**Exercise set**
a: Reproduce the HERON-FPGA9 Example3 document word for word, from "2vp7ff672.hcbHERON-FPGA9 fitted to" up to and including "(50Mhz FIFO clocks)".
b: Go on with the HERON-FPGA9 Example3 document from the point where it stops.

**Given passage**
- - -

HUNT ENGINEERING Chestnut Court, Burton Row, Brent Knoll, Somerset, TA9 4BP, UK Tel: (+44) (0)1278 760188, Fax: (+44) (0)1278 760199, Email: sales@hunteng.co.uk www.hunteng.co.uk www.hunteng.co.uk





# The HERON FPGA9 Example3

Rev 1.2 R. Williams 02-08-05

The HERON-FPGA9 is a module that has a Virtex-II Pro Xilinx FPGA and 256Mbytes of DDR SDRAM memory. The Virtex-II Pro FPGA includes a Power PC processor core.

Users can use the HERON-FPGA9 to provide a custom storage capability using the DDR SDRAM to store large amounts of data. The module may also use the FPGA and Power PC processor core to process the data stored in the DDR SDRAM.

With 256Mbytes of DDR memory available the HERON-FPGA9 is ideally suited for creating a large FIFO, with the memory interface of the DDR SDRAM providing the storage for the FIFO.

The DDR memory of the HERON-FPGA9 is split into two parts, each 128Mbytes in size. Each part of the memory is used to create an individual FIFO. The result is two 128Mbyte FIFOs interfaced to two separate pairs of HERON input and output FIFOs.

The DDR memory interface of the HERON-FPGA9 enables high speed data storage, with access speeds of 1.6Gbytes/sec possible per bank between the DDR memory and FPGA. This data rate is demonstrated by the example.

As such Example3 is highly suitable for applications that require buffering between high speed data sources like A/D converters of IO modules, and slower non-real-time host PC interfaces such as PCI.

#### <u>History</u>

| Example revision 1.0 | 26-08-04 | Developed from Example3 for the HERON-FPGA7     |
|----------------------|----------|-------------------------------------------------|
| Example revision 1.1 | 29-04-05 | Removed reference to specific ISE versions      |
| Example revision 1.2 | 02-08-05 | Increased the memory access rate of the example |

#### What the Bit-stream Does

Example3 (SDRAM FIFO) for the HERON-FPGA9 is supplied on the HUNT ENGINEERING CD, and web site. The FPGA source code is supplied along with a bit-stream that can be loaded directly onto the HERON-FPGA9.

If you make changes to the project and re-build it you can change the functionality to be whatever you want, but if you use the supplied bit-stream you need to know what it is doing. This document describes that for you.

The HERON-FPGA9 is fitted with a 50MHz oscillator which is used to generate a 200MHz clock source for the FPGA. The 200MHz clock source is used to generate all DDR SDRAM clock signals. This is automatically handled by the Hardware Interface Layer.

The HERON-FPGA9 is also fitted with a 100MHz oscillator on OSC3. This clock is used to drive the FIFO clocks directly, or to drive the FIFO clocks after being divided by 2.

For a HEPC8 the HERON FIFO clocks must be driven at less than 60Mhz, whereas for the HEPC9 they must be driven at between 60Mhz and 100Mhz. For this reason there are two different bit-streams supplied for the HEPC8 and HEPC9 as follows.

2vp7ff672.hcbHERON-FPGA9 fitted to HEART based carrier e.g HEPC9 (100Mhz FIFO clocks)2vp7ff672\_pc8.hcbHERON-FPGA9 fitted to HEPC8 (50Mhz FIFO clocks)

- - -

**Information given**

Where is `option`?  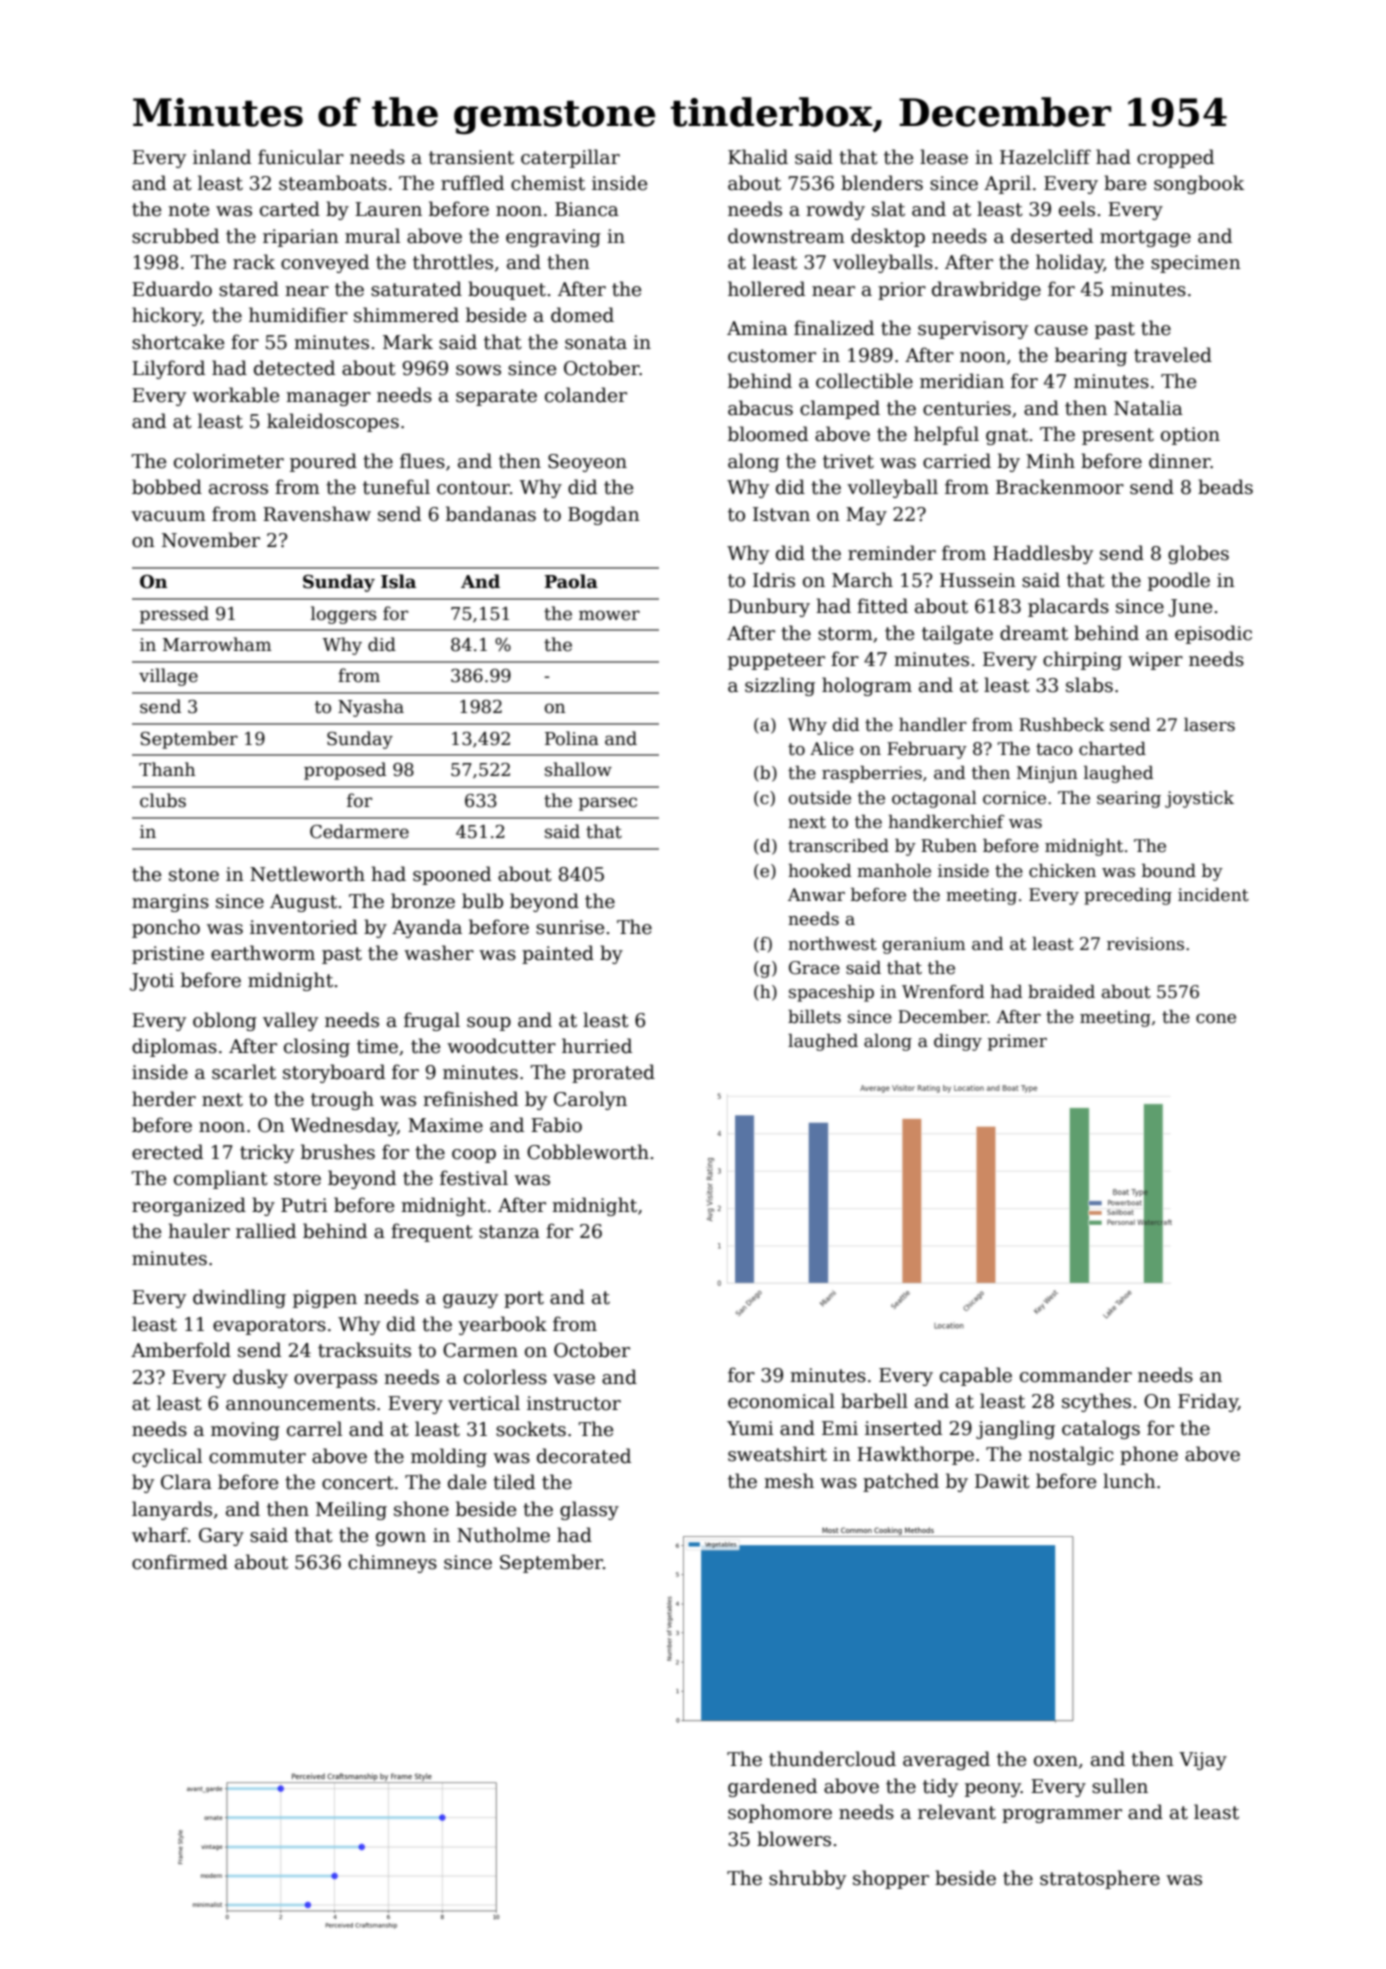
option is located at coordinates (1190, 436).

- - -

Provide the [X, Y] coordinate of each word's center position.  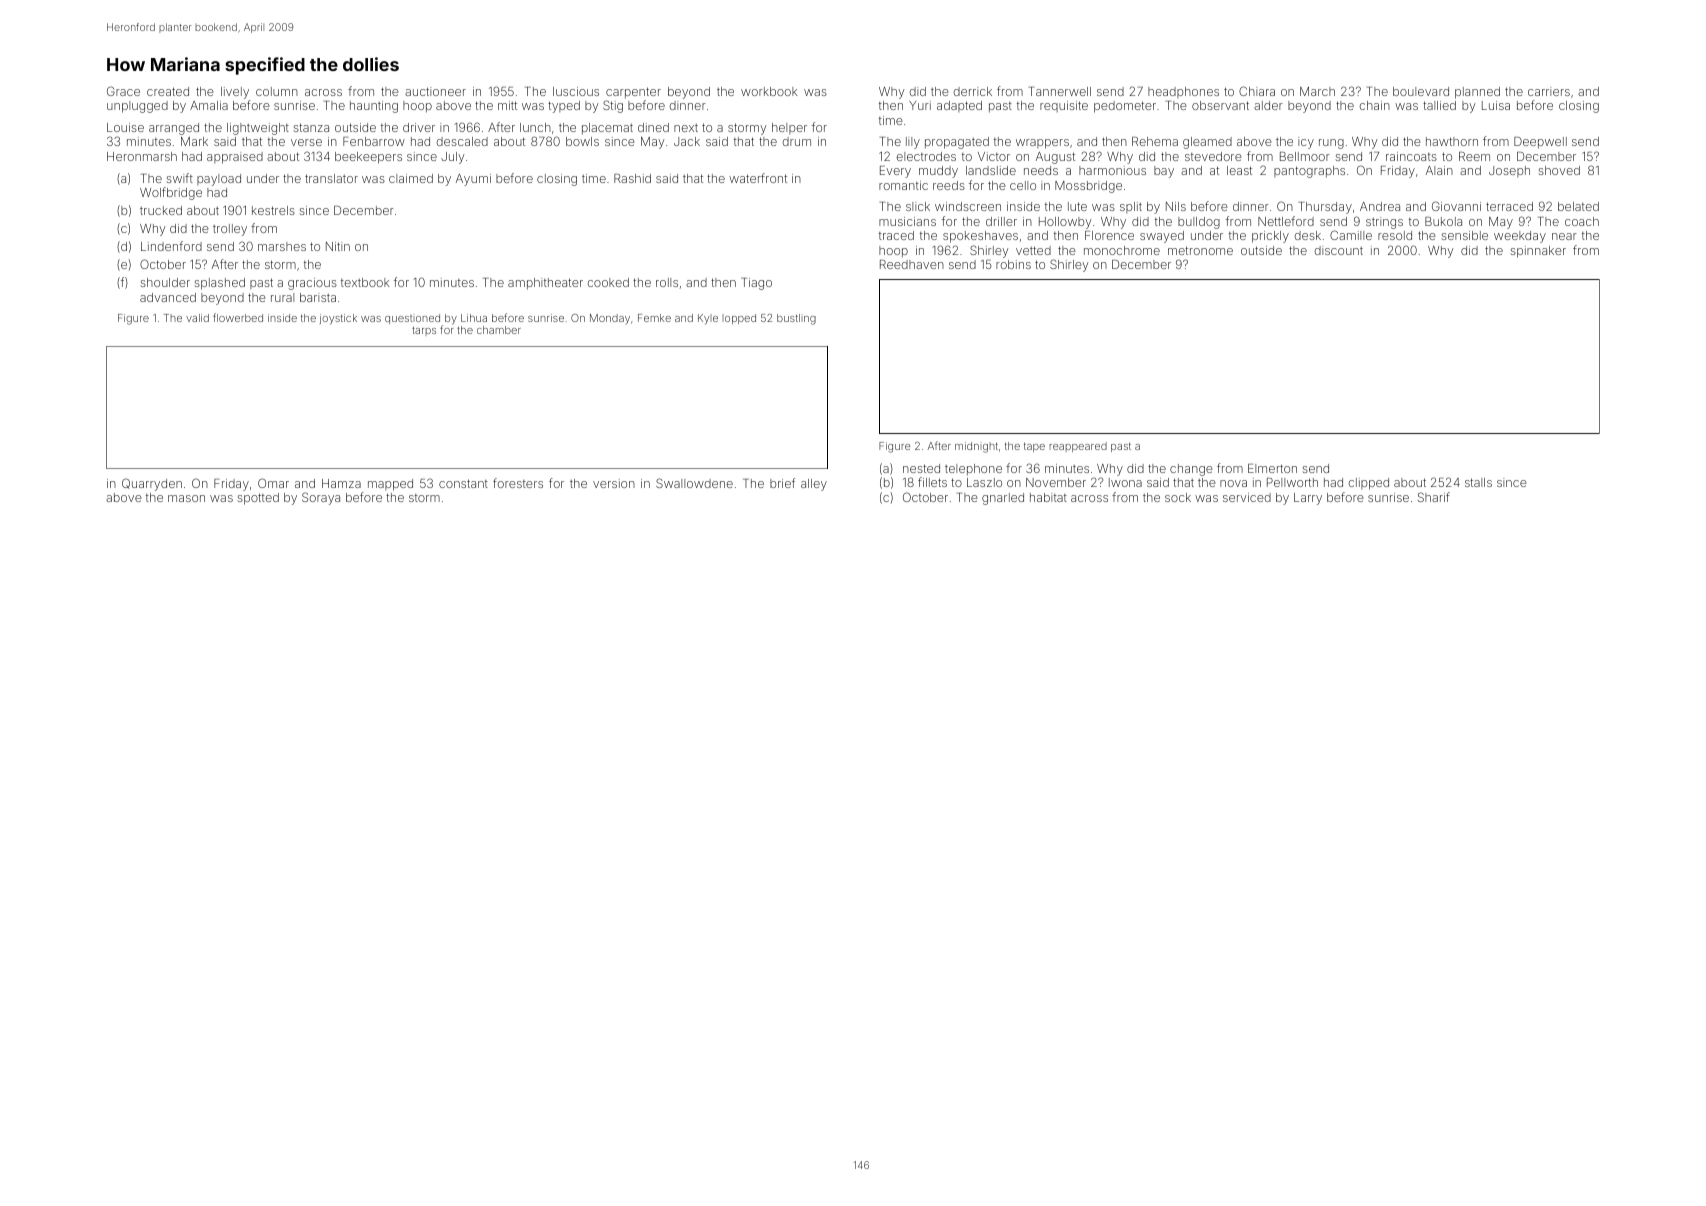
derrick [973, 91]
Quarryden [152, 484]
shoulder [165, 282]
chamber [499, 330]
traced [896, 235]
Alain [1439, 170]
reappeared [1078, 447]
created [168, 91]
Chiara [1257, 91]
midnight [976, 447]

- - -

**Per-task answers**
a:
2vp7ff672.hcbHERON-FPGA9 fitted to HEART based carrier e.g HEPC9 (100Mhz FIFO clocks)2vp7ff672\_pc8.hcbHERON-FPGA9 fitted to HEPC8 (50Mhz FIFO clocks)

b:
### FUNCTIONAL BLOCK DIAGRAM



#### SDRAM FIFO Operation

The HERON-FPGA9 provides two 128Mbyte banks of DDR SDRAM memory. This memory is organised as two 32-bit wide memory interfaces, each with 32Mlocations. The SDRAM FIFO example uses both banks to create two independent FIFOs of 32Mlocations by 32-bits. The first FIFO is SDRAM FIFO A, and the second FIFO is SDRAM FIFO B.

All data from HERON Input FIFO 0 is passed to SDRAM FIFO A. Data output from SDRAM FIFO A is passed to HERON Output FIFO 0. Similarly, all data from HERON Input FIFO 1 is passed to FIFO B, and data output from that FIFO is passed to HERON Output FIFO 1.

Between each HERON input FIFO and SDRAM FIFO are three small FIFOs. This first small FIFO is a 15x32 asynchronous FIFO generated using the Core Generator.

The next two FIFOs are synchronous FIFOs that directly interface to the DDR interface of the USER\_AP entity.

Between each SDRAM FIFO and HERON output FIFO are again, three more small FIFOs. The first two FIFOs are synchronous FIFOs to directly interface to the DDR memory, and the third FIFO is the CoreGen 15x32 FIFO.

With six small FIFOs associated with each SDRAM FIFO there is a total FIFO depth from HERON input FIFO to HERON output FIFO of 33554526 words.

Four LEDs are used to represent the state of both SDRAM FIFOs, as follows:

- LED 0 is illuminated when SDRAM FIFO A is empty
- LED 1 is illuminated when SDRAM FIFO A is full
- LED 2 is illuminated when SDRAM FIFO B is empty
- LED 3 is illuminated when SDRAM FIFO B is full

For each LED there is a small counter that ensures the LED is illuminated long enough to be seen, even if the full or empty condition lasts for only a few clock cycles.

LED 4 will always flash to indicate that the system FIFO clock FCLK\_G is running.

### **Typical Use of the Example Bit-stream**

The typical use of the example bit-stream is to provide two independent FIFOs, each over 32Mlocations in depth, and 32-bits wide. The first SDRAM FIFO reads and writes from HERON FIFO 0, and the second SDRAM FIFO reads and writes from HERON FIFO 1.

Therefore, the HERON-FPGA9 can be placed in a system with other modules and by correctly connecting FIFOs from surrounding modules to FIFO 0 and FIFO 1 of the HERON-FPGA9, two large data buffers can be inserted in the flow of data through the system.

#### Where are the Bit-streams and Example Program?

The bit streams for this example can be found on the HUNT ENGINEERING CD in the directory \fpga\fpga9v1\Sdram\_Fifo(ex3). The name of the bitstream reflects the Xilinx FPGA part number and the Carrier board type, as explained earlier in this document.

An easier way to navigate to the correct directory is to select the "Files" link next to the "SDRAM FIFO" link under the IP sections of the CD browser.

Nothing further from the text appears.